Exercise aim: From the line with "Task: Click the lightning" to the final line, print the records exactly as they are.
(Extracted records)
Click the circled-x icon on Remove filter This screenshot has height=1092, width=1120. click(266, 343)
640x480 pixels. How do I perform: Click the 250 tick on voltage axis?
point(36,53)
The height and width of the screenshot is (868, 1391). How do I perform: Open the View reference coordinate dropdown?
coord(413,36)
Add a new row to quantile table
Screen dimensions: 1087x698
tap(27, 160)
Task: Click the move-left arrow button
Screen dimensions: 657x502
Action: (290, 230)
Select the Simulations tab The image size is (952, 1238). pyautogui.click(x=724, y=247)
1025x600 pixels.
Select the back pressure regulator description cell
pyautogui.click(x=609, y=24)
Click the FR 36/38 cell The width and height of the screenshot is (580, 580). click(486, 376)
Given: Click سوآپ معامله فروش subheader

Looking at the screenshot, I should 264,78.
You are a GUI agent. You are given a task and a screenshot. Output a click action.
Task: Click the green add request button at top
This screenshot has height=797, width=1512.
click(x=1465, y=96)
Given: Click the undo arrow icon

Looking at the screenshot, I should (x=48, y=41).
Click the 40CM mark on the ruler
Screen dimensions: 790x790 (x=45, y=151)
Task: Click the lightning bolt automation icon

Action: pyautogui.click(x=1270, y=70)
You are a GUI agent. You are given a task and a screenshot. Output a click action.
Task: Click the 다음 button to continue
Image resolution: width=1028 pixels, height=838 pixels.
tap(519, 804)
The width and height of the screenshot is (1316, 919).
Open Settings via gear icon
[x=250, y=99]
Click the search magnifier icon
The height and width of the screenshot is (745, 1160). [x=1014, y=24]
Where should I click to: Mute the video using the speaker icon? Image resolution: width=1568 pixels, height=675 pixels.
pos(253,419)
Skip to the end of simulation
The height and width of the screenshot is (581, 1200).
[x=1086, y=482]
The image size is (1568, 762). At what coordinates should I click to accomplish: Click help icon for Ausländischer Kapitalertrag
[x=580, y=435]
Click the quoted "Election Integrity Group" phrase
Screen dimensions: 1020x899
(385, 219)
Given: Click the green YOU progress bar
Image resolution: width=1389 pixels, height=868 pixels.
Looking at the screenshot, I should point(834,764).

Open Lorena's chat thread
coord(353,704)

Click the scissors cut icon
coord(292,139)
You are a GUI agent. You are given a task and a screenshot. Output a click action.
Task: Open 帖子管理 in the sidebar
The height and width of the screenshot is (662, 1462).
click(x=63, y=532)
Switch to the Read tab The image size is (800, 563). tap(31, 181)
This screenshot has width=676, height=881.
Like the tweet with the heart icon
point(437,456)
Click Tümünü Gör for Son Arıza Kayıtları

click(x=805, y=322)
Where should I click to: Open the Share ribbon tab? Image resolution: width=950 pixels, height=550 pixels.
(End Extracted records)
Answer to this problem:
Task: Click the lightning bolt automation icon

Action: pyautogui.click(x=1270, y=70)
You are a GUI agent. You are given a task and a screenshot. Output a click action.
Task: Click the 다음 button to continue
Image resolution: width=1028 pixels, height=838 pixels.
tap(519, 804)
The width and height of the screenshot is (1316, 919).
Open Settings via gear icon
[x=250, y=99]
Click the search magnifier icon
The height and width of the screenshot is (745, 1160). [x=1014, y=24]
Where should I click to: Mute the video using the speaker icon? Image resolution: width=1568 pixels, height=675 pixels.
pos(253,419)
Skip to the end of simulation
The height and width of the screenshot is (581, 1200).
[x=1086, y=482]
The image size is (1568, 762). At what coordinates should I click to accomplish: Click help icon for Ausländischer Kapitalertrag
[x=580, y=435]
Click the quoted "Election Integrity Group" phrase
Screen dimensions: 1020x899
(385, 219)
Given: Click the green YOU progress bar
Image resolution: width=1389 pixels, height=868 pixels.
Looking at the screenshot, I should point(834,764).

Open Lorena's chat thread
coord(353,704)

Click the scissors cut icon
coord(292,139)
You are a GUI agent. You are given a task and a screenshot. Output a click action.
Task: Open 帖子管理 in the sidebar
The height and width of the screenshot is (662, 1462).
click(x=63, y=532)
Switch to the Read tab The image size is (800, 563). tap(31, 181)
This screenshot has width=676, height=881.
Like the tweet with the heart icon
point(437,456)
Click Tümünü Gör for Son Arıza Kayıtları

click(x=805, y=322)
Where should I click to: Open the Share ribbon tab? Image resolution: width=950 pixels, height=550 pixels.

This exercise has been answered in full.